§ **Exercise prompt**
Only those lines in the data below from the line containing "Мазепа: Життя й" through the line containing "[Ч] (448, 29)", both included, should be restated word for word.

(Data records)
☆ ☆ ☆ ☆ ☆

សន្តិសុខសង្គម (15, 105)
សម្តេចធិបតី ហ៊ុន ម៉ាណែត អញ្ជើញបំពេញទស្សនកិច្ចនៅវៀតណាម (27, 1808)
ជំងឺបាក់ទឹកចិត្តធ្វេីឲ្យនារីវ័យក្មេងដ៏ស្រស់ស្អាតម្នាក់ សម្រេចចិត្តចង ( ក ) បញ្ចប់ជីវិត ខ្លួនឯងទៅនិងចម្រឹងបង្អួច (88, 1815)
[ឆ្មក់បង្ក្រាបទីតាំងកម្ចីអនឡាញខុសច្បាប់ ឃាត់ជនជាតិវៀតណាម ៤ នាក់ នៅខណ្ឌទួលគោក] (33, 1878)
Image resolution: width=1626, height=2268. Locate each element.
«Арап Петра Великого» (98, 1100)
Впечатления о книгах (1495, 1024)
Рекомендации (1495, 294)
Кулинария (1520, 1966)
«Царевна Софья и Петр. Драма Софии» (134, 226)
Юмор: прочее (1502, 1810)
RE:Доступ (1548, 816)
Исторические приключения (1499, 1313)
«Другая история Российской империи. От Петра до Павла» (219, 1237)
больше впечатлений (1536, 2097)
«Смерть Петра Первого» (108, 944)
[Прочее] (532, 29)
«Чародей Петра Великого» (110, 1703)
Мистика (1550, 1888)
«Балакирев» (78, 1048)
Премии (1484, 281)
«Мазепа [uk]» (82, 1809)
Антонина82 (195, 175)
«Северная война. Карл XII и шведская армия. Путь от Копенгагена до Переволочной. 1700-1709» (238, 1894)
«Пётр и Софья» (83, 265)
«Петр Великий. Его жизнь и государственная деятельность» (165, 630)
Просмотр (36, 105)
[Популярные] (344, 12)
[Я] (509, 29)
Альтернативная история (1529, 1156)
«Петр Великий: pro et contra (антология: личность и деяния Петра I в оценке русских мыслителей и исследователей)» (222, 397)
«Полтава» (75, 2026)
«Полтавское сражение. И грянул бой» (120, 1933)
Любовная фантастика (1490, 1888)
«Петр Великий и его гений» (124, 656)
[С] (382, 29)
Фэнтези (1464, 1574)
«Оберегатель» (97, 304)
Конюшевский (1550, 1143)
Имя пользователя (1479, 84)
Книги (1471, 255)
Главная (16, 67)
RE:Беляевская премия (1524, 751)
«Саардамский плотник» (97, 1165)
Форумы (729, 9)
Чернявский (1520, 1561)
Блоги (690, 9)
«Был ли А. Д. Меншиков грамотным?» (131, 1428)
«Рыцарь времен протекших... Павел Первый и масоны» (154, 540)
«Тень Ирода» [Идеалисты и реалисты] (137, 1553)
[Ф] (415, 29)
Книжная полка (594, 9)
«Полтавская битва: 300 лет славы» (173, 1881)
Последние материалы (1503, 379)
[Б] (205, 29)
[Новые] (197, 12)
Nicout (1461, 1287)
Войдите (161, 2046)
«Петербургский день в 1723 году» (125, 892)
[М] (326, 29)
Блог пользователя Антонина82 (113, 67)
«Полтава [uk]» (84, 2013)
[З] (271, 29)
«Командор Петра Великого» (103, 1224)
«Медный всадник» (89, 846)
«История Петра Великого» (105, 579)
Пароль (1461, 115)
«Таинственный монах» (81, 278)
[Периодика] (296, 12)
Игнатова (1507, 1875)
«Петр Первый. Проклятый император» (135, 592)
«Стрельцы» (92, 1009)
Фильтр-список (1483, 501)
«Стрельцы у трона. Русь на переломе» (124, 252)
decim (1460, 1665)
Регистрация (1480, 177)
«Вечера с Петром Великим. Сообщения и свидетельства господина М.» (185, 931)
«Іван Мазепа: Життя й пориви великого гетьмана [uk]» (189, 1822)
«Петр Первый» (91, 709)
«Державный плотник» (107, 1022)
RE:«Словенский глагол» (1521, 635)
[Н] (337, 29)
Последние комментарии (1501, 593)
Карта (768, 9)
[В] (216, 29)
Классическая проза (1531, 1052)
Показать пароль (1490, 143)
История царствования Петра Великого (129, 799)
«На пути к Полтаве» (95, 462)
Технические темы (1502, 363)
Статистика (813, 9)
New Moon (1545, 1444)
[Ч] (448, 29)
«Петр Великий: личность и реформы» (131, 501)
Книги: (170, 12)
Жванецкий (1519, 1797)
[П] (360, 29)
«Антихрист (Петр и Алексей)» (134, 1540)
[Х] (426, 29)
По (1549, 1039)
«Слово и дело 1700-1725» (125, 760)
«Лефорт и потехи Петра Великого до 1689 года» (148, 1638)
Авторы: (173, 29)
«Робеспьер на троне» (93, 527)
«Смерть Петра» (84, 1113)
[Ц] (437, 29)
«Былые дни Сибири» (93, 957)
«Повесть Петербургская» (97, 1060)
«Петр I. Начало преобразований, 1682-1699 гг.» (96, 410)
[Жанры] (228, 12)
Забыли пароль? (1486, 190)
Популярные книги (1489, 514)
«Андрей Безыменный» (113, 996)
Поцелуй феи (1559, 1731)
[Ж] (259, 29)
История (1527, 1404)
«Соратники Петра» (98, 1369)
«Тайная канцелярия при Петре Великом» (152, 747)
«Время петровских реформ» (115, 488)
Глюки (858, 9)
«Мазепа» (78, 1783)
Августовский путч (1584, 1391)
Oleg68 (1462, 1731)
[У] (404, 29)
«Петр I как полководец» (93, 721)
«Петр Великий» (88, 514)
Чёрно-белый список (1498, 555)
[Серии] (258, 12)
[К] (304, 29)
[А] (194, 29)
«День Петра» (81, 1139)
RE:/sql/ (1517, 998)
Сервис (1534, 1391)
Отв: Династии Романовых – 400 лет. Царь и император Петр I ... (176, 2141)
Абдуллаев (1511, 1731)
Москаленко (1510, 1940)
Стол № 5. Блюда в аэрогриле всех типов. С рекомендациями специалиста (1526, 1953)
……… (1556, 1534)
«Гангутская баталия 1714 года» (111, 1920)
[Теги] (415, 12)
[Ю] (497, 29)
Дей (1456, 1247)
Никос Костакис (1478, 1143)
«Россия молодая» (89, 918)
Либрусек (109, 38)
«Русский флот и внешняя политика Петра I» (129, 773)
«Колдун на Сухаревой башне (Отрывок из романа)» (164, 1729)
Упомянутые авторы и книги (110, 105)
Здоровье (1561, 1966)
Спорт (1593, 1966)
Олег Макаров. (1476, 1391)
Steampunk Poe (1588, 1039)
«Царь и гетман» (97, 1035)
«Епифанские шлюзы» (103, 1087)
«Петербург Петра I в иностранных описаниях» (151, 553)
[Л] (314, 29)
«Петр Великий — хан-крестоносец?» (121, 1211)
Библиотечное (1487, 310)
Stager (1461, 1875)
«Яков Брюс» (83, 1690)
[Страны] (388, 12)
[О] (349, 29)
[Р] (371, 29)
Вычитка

☆ ☆ ☆ ☆ ☆

§ **Task output**
«Іван Мазепа: Життя й пориви великого гетьмана [uk]» (189, 1822)
«Петр Первый» (91, 709)
«Державный плотник» (107, 1022)
RE:«Словенский глагол» (1521, 635)
[Н] (337, 29)
Последние комментарии (1501, 593)
Карта (768, 9)
[В] (216, 29)
Классическая проза (1531, 1052)
Показать пароль (1490, 143)
История царствования Петра Великого (129, 799)
«На пути к Полтаве» (95, 462)
Технические темы (1502, 363)
Статистика (813, 9)
New Moon (1545, 1444)
[Ч] (448, 29)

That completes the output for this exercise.